What needs to be kept in mind is that misfortune is the automatic consequence of a transgression and is not caused by the gods or other powers. A man described to me how his head suddenly turned back on his neck while he was far from the village doing wage labor. He later found out that an unauthorized person had entered the inner room of his house in his absence. In this case, the misfortune happened simultaneously with the transgression, but it is also reported that this can happen with a considerable delay. Along with pox, fever, and blindness, a typical consequence of transgressions is vomiting, especially vomiting blood (rokto banti). In such cases, the attempt is made, through healing rituals and vows, to reestablish order and make balanced (soman korbar) what has become unbalanced; the ritual actors under these circumstances are usually the tsorubai.

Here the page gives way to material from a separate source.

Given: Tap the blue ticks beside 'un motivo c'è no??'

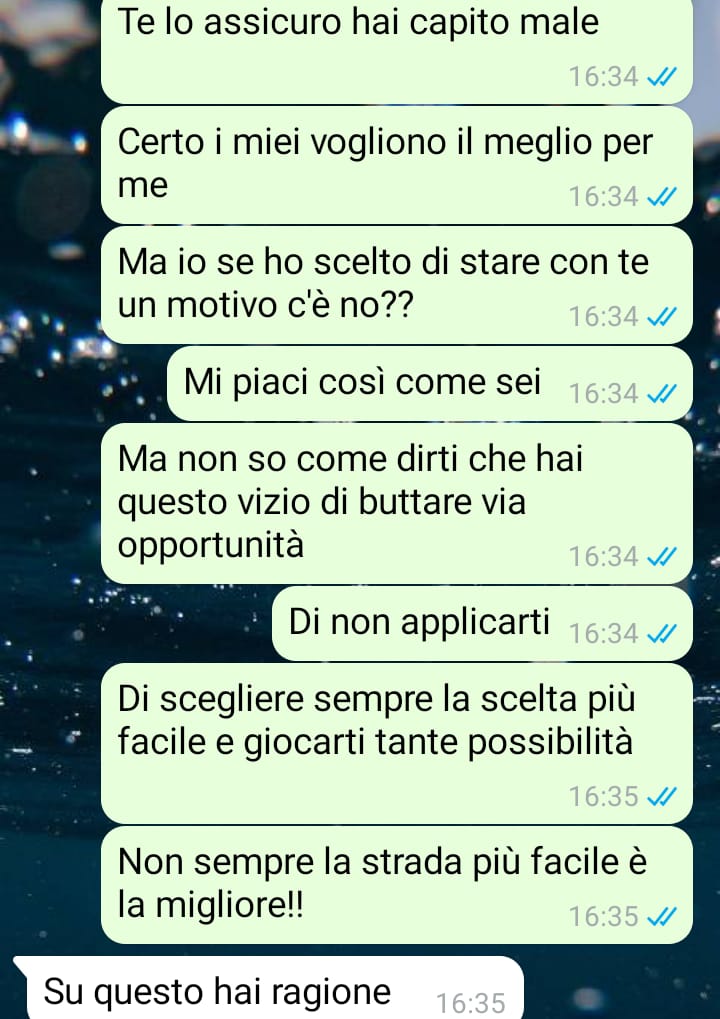Looking at the screenshot, I should (x=662, y=316).
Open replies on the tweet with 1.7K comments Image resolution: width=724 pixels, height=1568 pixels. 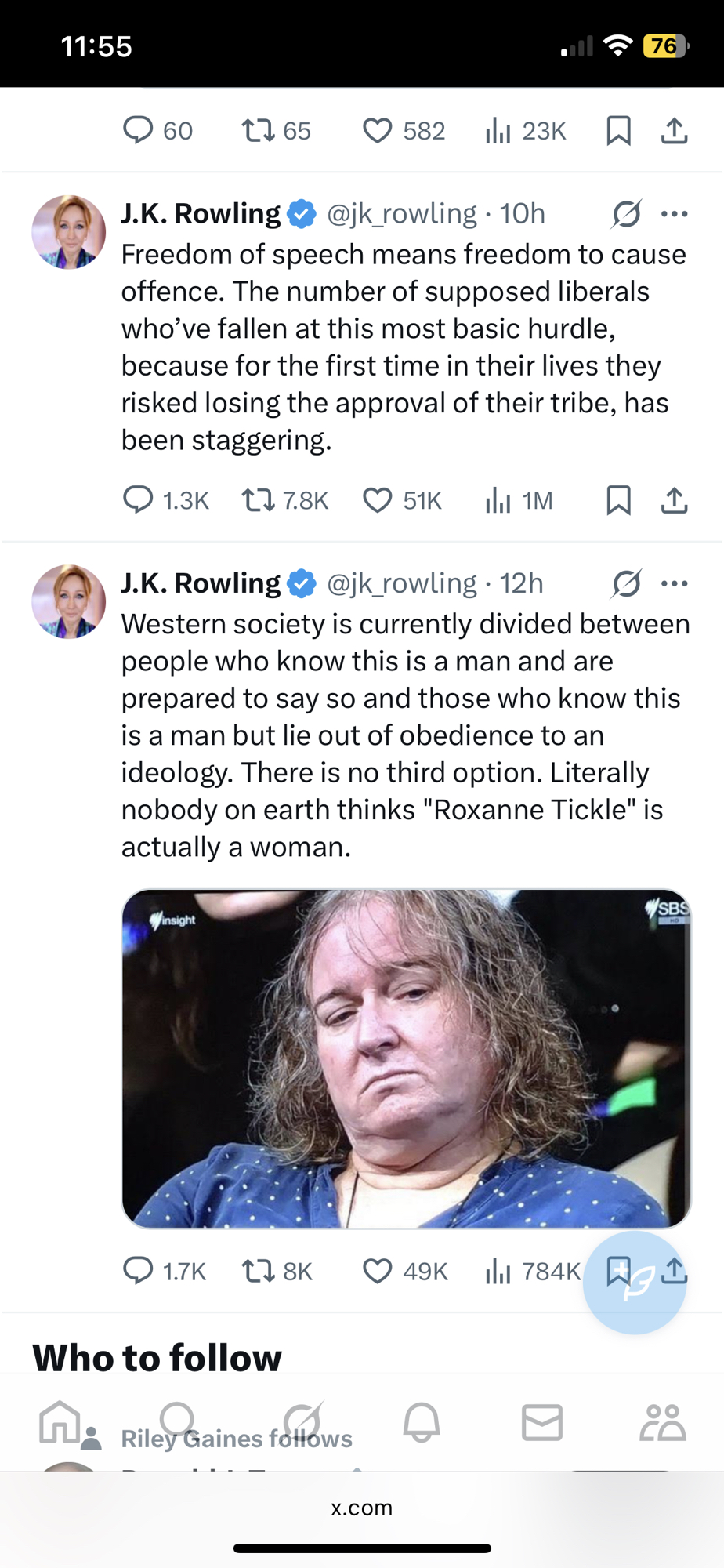(138, 1270)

Not only human beings, but animals as well can act contrary to right order, something that is perceived as a bad omen or a sign of an unacceptable state of affairs, on the one hand, and can unleash misfortune, on the other. Dogs and goats that get onto the roofs of houses have their ears and tails cut off in order to prevent negative consequences. It also happens that chickens crow or lay unusual eggs.[3] The chickens are then wrapped in a net, tossed over the roof multiple times, and eaten after a brief ritual. This is supposed to keep the house from experiencing misfortune. The appearance of wild animals may also be perceived as a bad omen or a transgression. If a chameleon (alang tend- kar) skitters across the path on which a person is walking, he will kill it and fasten it to the path with a stick. If such bad omens accumulate, specialists are consulted in order to find out the cause. For example, gods can send such signs as an expression of their dissatisfaction, something that in itself illustrates the connectedness of different causes.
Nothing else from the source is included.